Нам псы были как братья,
На великах на Марс,
Оттуда и обратно
Гоняли мы не раз.
Тарзаном на лианах
Любили мы летать
И шпаги, словно Зорро,
Отважно обнажать.
Грядущее казалось
Далекою страной,
Где мамы не старели,
Где каждый был герой.
Напоминало время
Зыбучие пески,
Взахлеб тогда мы жили,
Плевав на синяки.
Уж в зеркале седины
Я вижу у висков.
Но книга не об этом —
Она для пацанов.
Прежде чем мы начнем наше путешествие, я хочу сказать вам важную вещь.
Я сам все это пережил. Но когда ведешь повествование от первого лица, возникает одна проблема. Читатель уже заранее знает, что рассказчик не будет убит в конце. Поэтому что бы со мной ни происходило — что бы со мной ни произошло, — вы можете быть уверены, что я пережил все это, и подобный опыт мог сделать меня как чуточку лучше, так и чуточку хуже. Но об этом, впрочем, вы сможете составить свое собственное мнение.
В некоторых местах этого рассказа вы, пожалуй, скажете: «Эй-эй, погодите-ка, откуда он мог тогда знать, что произошло это событие или что тот человек сказал или сделал то-то и то-то, если самого рассказчика там вовсе не было?» Ответ на этот вопрос заключается в том, что многое я узнал позже, что дало мне возможность заполнить пробелы, а в некоторых случаях мне пришлось додумывать события, иногда изменяя то, что происходило на самом деле.

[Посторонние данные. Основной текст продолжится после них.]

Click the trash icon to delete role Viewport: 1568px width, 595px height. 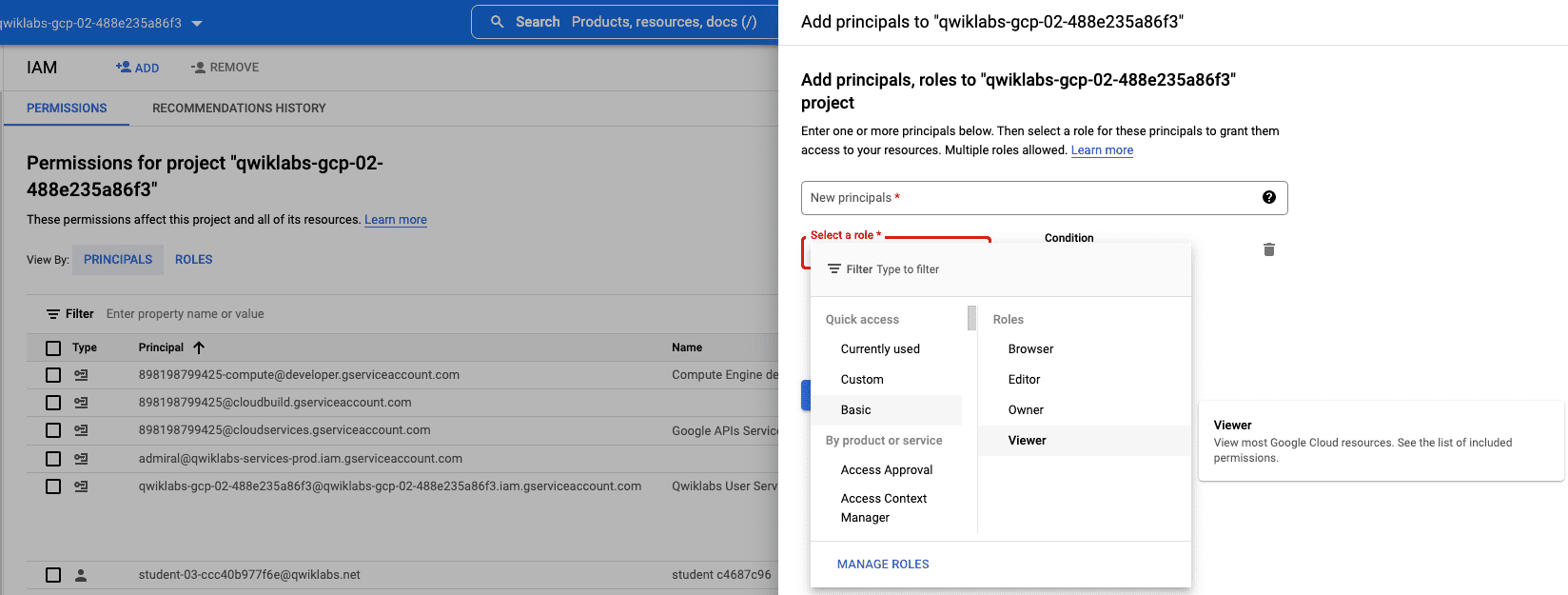coord(1268,249)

Я родился в июле 1952 года и сейчас нахожусь на пороге своего сорокалетия. Это уже солидный возраст, правда? Я больше не «многообещающий молодой талант», как меня называли критики. Я тот, кто я есть. Писать я начал еще в школе, а придумывать всевозможные истории стал задолго до того, как понял, чем же на самом деле занимаюсь. Писателем себя по-настоящему ощутил в 1978 году, после первой публикации. Или я был всего лишь автором? «Сочинителем книг в мягких обложках», как пели когда-то «Битлз»? Или автором книг в твердых переплетах? В одном я определенно уверен: я всегда мечтал увидеть свои книги в твердых переплетах. Я страдал от пинков и улыбался, когда сталкивался с добрым к себе отношением, как и любой другой из наших братьев и сестер в этом изменчивом мире. Бог благословил меня, наделив способностью кроить характеры и миры из словесной ткани. Так кто же я? Писатель? Автор?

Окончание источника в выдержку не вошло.